Spor Salonu İçin Tüm Vücut Egzersizi

Spor Salonu İçin Tüm Vücut Antrenmanı

(Resim kaynağı: Getty Images)

Haftada birkaç kez ağırlık çalışma salonuna giden deneyimli bir spor salonu kullanıcısıysanız, büyük ihtimalle vücudunuzun farklı alanlarını hedef alan yapılandırılmış bir egzersiz rutininiz vardır. her seansta gövde.

Ancak çoğumuz için tam vücut egzersizi spor salonunda vakit geçirmenin en akıllı yoludur. Aşağıdaki antrenman, vücudun her yerindeki önemli kas gruplarını çalıştırmak, yağ yakmak ve genel olarak harika bir forma girmek için ideal, çok yönlü bir antrenmandır.
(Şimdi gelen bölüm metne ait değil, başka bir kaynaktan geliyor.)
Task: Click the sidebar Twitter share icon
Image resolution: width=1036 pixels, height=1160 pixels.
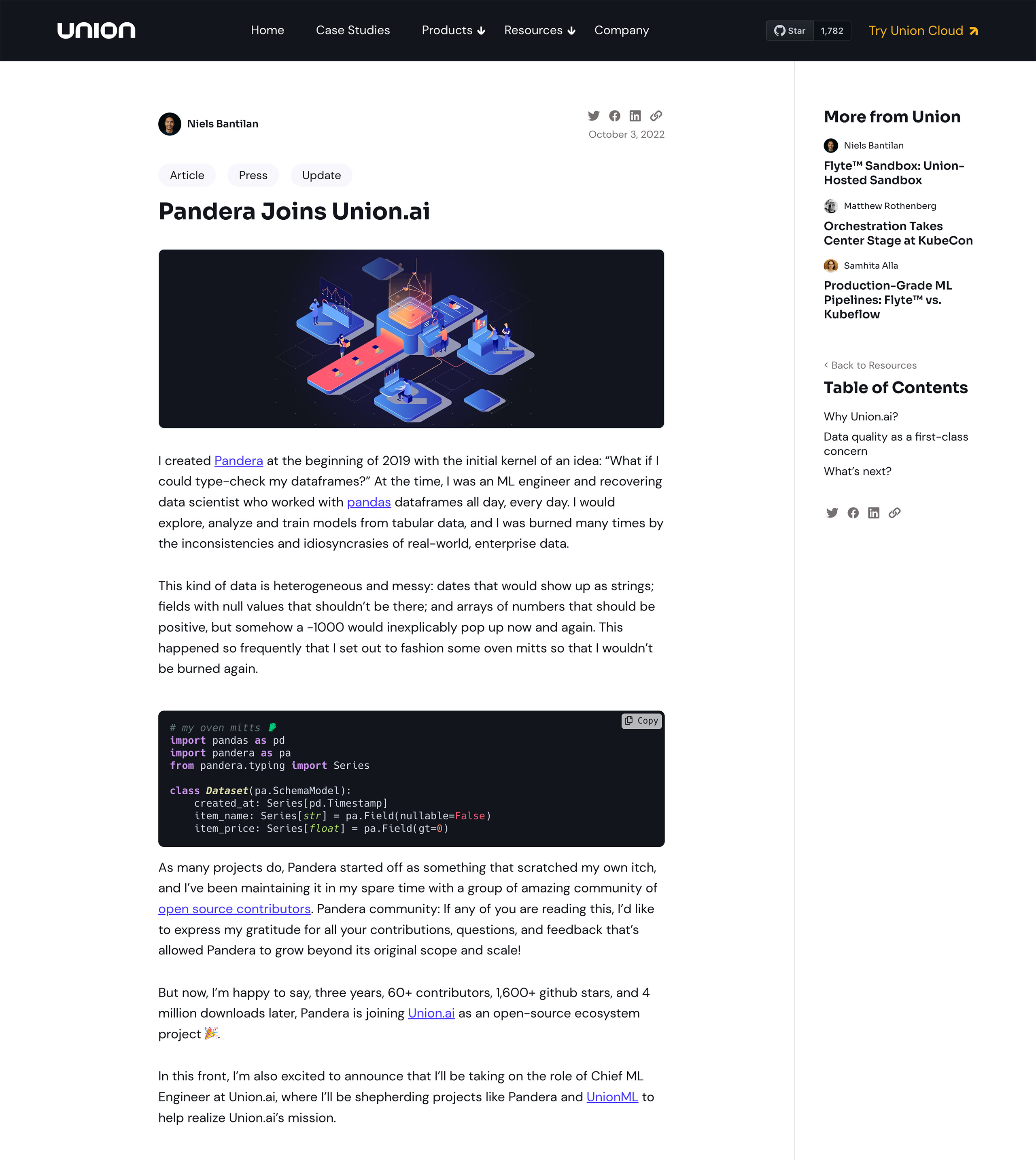Action: pos(832,513)
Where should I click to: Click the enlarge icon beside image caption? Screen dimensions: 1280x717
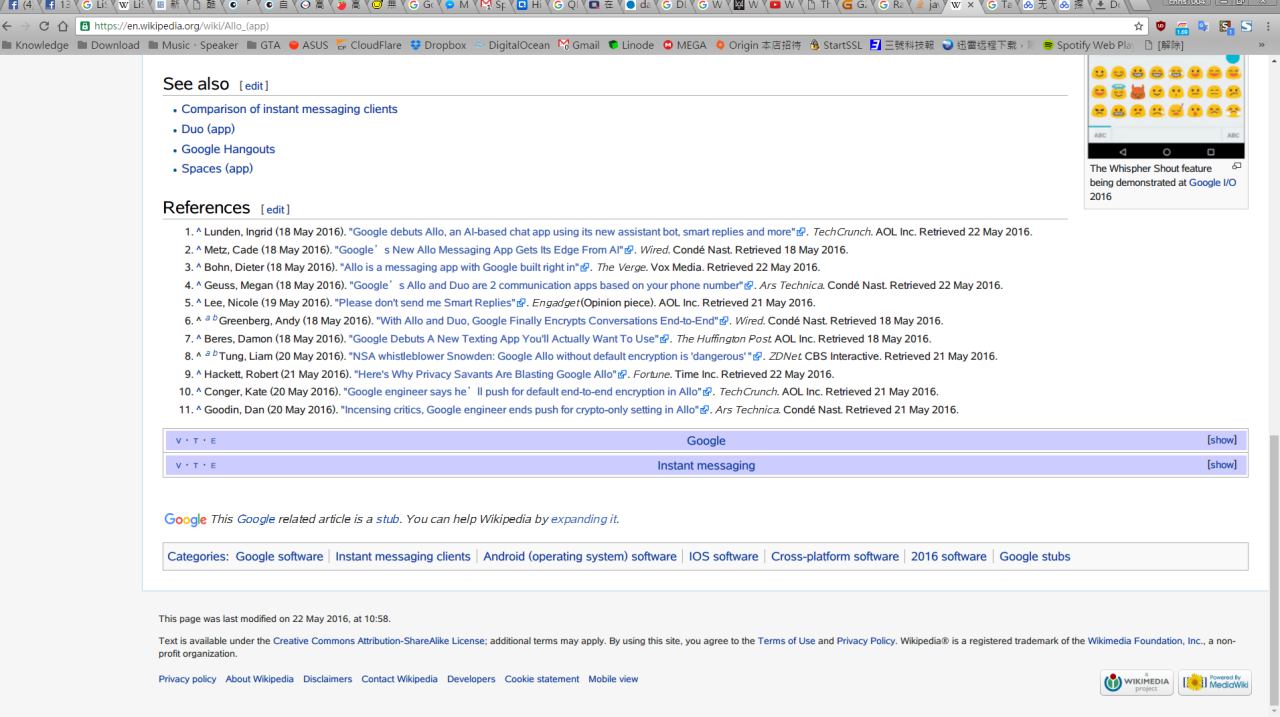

Antrenman dört çift iki egzersiz yapmayı içeriyor, böylece bu iki hareketten oluşan tüm setlerinizi tamamlayıp bir sonraki çifte devam ediyorsunuz. Tüm egzersizler aynı anda birden fazla kas grubunu çalıştıran ve kalbinizin pompalanmasını sağlayan bileşik hareketlerdir, böylece kas geliştirirken yağ da yakarsınız.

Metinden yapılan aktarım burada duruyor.